Dalam Consortio Familiaris misi pendidikan keluarga dibicarakan sebagai pelayanan evangelisasi, yang menjadikannya tempat inisiasi Kristen sejati (bdk. no. 39). Dan sudah dalam Evangelii nuntiandi diingatkan bahwa sifat misioner yang intrinsik dari panggilan pernikahan juga diungkapkan di luar keluarga itu sendiri, ketika keluarga menjadi “pewarta injil bagi banyak keluarga lainnya, dan bagi lingkungan tempat tinggalnya” (bdk. no. 71). Saya akan berhenti sejenak di sini, karena saya mengutip dari Evangelii nuntiandi. Nasihat Santo Paulus VI ini berlaku sampai saat ini. Tolong: ambil lagi, baca ulang, ini sangat relevan. Dari antara begitu banyak hal, orang dapat menyadari lagi (dan berkata): “Ah, ternyata Paus Montini berpandangan begitu jauh ke depan”. Anda bisa melihat di sana, betapa jauh pandangan orang kudus yang memimpin Gereja kita itu.

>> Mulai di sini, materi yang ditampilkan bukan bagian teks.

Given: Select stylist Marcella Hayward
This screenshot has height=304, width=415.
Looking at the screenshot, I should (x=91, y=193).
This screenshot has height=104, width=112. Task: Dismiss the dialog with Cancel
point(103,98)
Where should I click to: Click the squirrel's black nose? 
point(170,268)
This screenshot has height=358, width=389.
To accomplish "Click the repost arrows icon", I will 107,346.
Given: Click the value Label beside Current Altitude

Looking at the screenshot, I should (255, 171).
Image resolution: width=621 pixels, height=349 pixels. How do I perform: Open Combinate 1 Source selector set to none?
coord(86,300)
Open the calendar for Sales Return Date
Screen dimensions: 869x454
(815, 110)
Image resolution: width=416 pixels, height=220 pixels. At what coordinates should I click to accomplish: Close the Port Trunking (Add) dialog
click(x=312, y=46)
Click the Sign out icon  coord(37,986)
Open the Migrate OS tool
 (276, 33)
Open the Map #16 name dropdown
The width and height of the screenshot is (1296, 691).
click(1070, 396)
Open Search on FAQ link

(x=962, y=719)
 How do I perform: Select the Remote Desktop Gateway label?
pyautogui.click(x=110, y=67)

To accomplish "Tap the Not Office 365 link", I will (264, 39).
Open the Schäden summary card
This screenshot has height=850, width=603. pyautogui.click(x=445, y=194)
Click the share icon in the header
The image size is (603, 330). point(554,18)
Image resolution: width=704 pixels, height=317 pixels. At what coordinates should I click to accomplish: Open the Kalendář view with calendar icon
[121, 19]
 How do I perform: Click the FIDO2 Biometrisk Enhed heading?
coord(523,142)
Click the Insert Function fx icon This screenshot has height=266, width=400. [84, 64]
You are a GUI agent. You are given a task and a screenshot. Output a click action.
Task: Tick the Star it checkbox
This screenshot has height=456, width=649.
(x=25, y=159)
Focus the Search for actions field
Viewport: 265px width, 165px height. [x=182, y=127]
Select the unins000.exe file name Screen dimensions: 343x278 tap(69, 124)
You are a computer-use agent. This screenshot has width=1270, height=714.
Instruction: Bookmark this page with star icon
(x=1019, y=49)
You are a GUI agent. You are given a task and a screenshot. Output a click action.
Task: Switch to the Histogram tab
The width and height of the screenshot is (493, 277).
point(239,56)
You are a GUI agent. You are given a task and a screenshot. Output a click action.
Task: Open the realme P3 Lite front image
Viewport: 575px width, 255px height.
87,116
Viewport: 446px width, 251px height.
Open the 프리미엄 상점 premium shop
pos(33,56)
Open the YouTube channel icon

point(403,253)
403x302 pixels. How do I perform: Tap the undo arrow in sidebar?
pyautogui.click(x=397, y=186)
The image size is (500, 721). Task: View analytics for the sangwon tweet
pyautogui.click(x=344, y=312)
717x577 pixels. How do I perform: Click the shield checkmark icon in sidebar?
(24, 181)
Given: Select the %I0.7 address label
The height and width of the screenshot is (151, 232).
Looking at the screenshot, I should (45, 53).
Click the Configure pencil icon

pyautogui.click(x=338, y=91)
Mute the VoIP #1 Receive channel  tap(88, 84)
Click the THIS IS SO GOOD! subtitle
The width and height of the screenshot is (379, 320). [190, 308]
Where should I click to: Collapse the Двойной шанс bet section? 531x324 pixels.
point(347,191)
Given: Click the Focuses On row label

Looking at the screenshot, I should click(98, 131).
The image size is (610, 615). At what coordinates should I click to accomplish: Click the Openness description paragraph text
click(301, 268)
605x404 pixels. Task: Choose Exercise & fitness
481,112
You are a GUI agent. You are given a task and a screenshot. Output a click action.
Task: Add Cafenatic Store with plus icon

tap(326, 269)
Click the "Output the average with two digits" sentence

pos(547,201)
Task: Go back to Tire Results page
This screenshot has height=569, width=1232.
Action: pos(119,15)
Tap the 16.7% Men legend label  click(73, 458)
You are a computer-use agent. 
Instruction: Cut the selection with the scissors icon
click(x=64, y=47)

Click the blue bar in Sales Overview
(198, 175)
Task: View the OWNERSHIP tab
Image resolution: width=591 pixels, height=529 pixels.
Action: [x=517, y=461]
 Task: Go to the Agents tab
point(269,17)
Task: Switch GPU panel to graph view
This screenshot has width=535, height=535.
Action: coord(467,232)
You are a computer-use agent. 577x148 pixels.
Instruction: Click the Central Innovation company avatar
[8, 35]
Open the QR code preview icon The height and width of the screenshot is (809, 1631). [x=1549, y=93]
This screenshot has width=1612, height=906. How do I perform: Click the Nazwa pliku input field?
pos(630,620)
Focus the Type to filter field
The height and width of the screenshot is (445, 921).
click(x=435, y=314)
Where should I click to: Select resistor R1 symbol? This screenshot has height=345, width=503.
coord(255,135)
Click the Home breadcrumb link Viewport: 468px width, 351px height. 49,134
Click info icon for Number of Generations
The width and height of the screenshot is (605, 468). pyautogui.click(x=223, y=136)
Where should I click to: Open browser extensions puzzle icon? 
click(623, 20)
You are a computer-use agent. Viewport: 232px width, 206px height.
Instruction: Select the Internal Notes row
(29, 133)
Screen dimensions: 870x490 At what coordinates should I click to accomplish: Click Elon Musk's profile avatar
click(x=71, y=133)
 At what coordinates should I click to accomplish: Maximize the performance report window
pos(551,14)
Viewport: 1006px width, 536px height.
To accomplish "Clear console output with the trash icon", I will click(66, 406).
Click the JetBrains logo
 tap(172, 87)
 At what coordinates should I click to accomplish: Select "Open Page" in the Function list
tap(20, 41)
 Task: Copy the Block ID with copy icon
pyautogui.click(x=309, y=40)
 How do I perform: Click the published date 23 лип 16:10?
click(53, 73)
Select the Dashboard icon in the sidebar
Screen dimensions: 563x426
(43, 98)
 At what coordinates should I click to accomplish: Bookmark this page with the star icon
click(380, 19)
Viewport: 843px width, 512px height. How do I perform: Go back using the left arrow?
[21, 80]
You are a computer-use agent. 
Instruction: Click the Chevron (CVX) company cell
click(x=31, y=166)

Saya telah mengutip beberapa contoh pelayanan awam, yang dapat ditambahkan pada banyak lainnya, yang diakui dalam berbagai cara oleh otoritas gerejawi sebagai ungkapan pelayanan Gereja dalam arti luas.
Namun, ada satu hal yang harus kita ingat: jabatan, berbagai playanan ini, tidak boleh dijadikan sarana memuliakan diri sendiri. Saya marah ketika saya melihat pelayan awam yang – maafkan istilahnya – “sombong” karena pelayanan ini. Walaupun sungguh melayani, tapi sifatnya bukan Kristen. Mereka adalah pelayan kafir, yang penuh dengan diri mereka sendiri, bukan? Waspadalah terhadap hal ini: mereka tidak boleh mengacu pada diri sendiri. Layanan ini satu arah, bukan berjalanan ulang-alik: model pelayanan yang tidak akan pernah berhasil. Tujuan pelayanan melampaui diri mereka, membawa “nilai-nilai Kristiani di bidang sosial, politik dan ekonomi” (bdk. Seruan Apostolik Evangelii Gaudium, 102). Ini adalah misi yang dipercayakan terutama kepada kaum awam, yang tindakannya tidak terbatas hanya untuk “tugas-tugas di dalam Gereja, tanpa komitmen nyata untuk menerapkan Injil demi perubahan masyarakat” (ibid.). Kadang-kadang Anda melihat orang awam tampak seperti pastor biasa.
Tolong: bereskan masalah ini.
Melihat berbagai jenis pelayanan yang telah kami sampaikan, ada gunanya mengajukan pertanyaan: apa kesamaan mereka?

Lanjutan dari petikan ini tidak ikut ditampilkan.